__Trecho__.
O prato e o talher de Moreno Veloso

 

 

Sim, quem está nas redes sociais – é quase todo mundo, né? – viu a Rolling Stone Brasil e a Folha de São Paulo comentarem sobre o uso de um prato e um talher por Moreno Veloso na live de seu pai, Caetano, com a intenção de obter uma sonoridade percussiva especial. O comentário do sites da revista e do jornal classificaram a atitude de “alívio cômico”, uma vez que Moreno teria disposto dos utensílios “por falta de um instrumento”.

 

Tal afirmação dá conta de um triste despreparo/desconhecimento sobre o único assunto que o jornalismo musical deveria falar: música. É mais um desdobramento da inserção de gente estranha ao ramo, gente que não tem a noção para entender, por exemplo, que prato, talher e outros elementos “estranhos” são – e devem – ser utilizados. Você não precisa colecionar discos do Hermeto Pascoal para isso, mas precisa – PRECISA – entender do que está falando. Música é coisa séria, por mais que te digam e pareça que tudo é número, clique, mercado, tendência, música é audição, acúmulo de conhecimento, percepção, entendimento e criação de um repertório que vai dar ao jornalista a capacidade de se expressar. Do contrário, gente, não dá.

__Trabalho a realizar__.
- 1) Relacione todas as pessoas mencionadas pelo nome no trecho sobre o prato e o talher de Moreno Veloso.
- 2) Retome o trecho sobre o prato e o talher de Moreno Veloso a partir do ponto em que ele termina.

__Dados brutos__.
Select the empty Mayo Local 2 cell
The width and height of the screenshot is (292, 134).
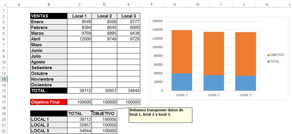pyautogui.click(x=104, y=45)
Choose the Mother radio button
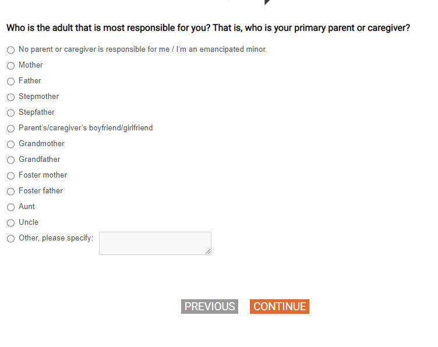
...
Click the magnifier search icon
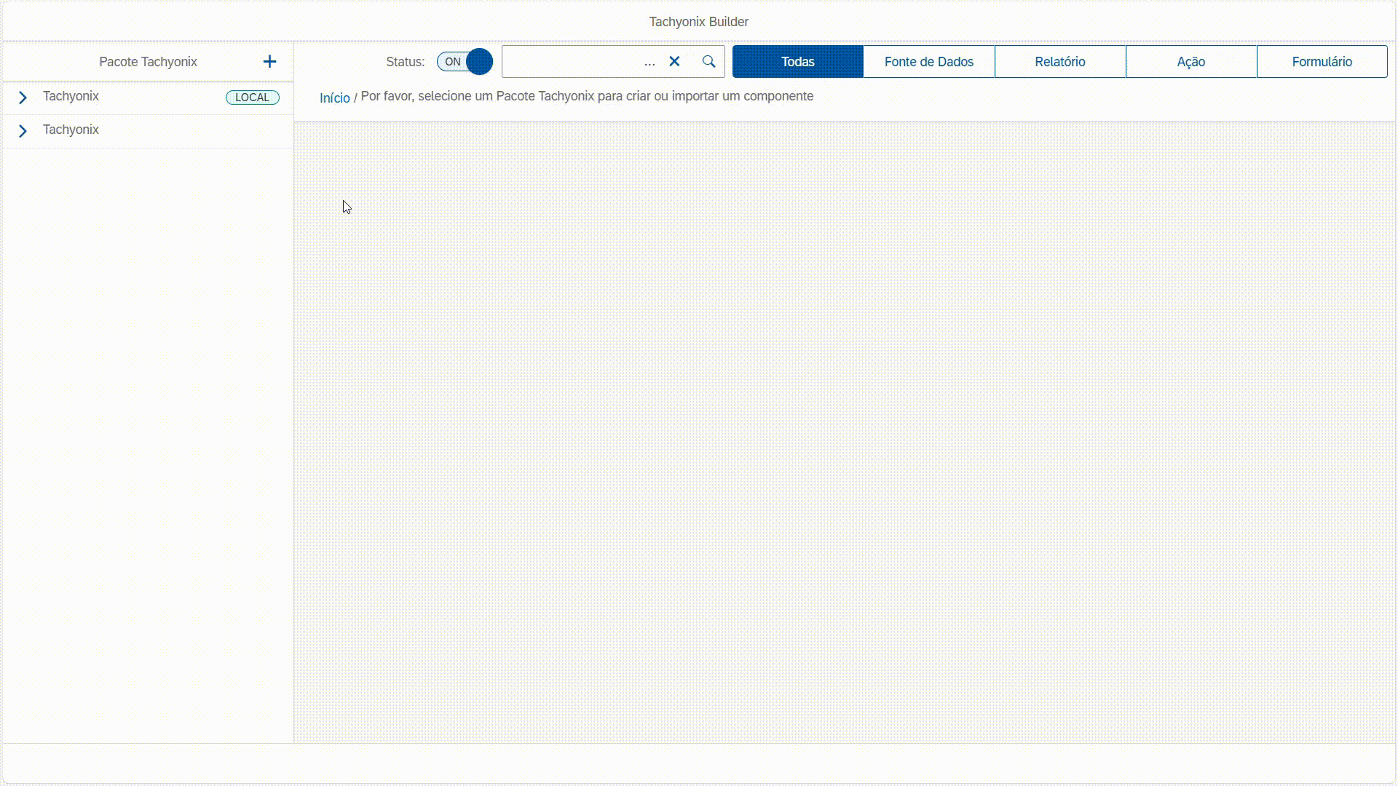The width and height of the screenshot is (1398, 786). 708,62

__Respostas__.
- 1)
Moreno Veloso
Caetano
Hermeto Pascoal

- 2)
É preciso, por exemplo, saber onde começaram as coisas. De onde vem o pai do Moreno. Saber que a carreira de Caetano vai além do “Transa” e do “Cê”, que, por sua vez, não é um disco em que o velho baiano “emula Pixies”. É preciso saber que os Novos Baianos não são, apenas, o “Acabou Chorare”. Que o melhor disco do Tim Maia não é, justamente, o que traz o grande Tião como um maluco religioso, mas um dos que o retrata como um sofredor dos assuntos do coração. É preciso ouvir, gente. É preciso ler. Escolher as fontes.

 

Certa vez, cobrindo para a própria Rolling Stone Brasil, eu vi o show do Gilberto Gil e do Stevie Wonder no Imperator, no Rio. Plateia muito seleta, apenas convidados e a imprensa. Naturalmente fui anotando as canções que Gil, depois Stevie, iam apresentando. Qual não foi minha surpresa quando a colega que estava ao lado me pediu para copiar o setlist que eu ia registrando. A partir daí, a cada novo registro, ela me perguntava: “e essa? Qual é?”. Nada contra ajudar ninguém, mas, caramba, Stevie Wonder não vem ao Brasil toda hora, certo? Que tal pesquisar, se preparar para o show? Mas não. A culpa nem é da menina, mas da editoria, da pauta, de entender o show como um acontecimento e não como um espetáculo de … música.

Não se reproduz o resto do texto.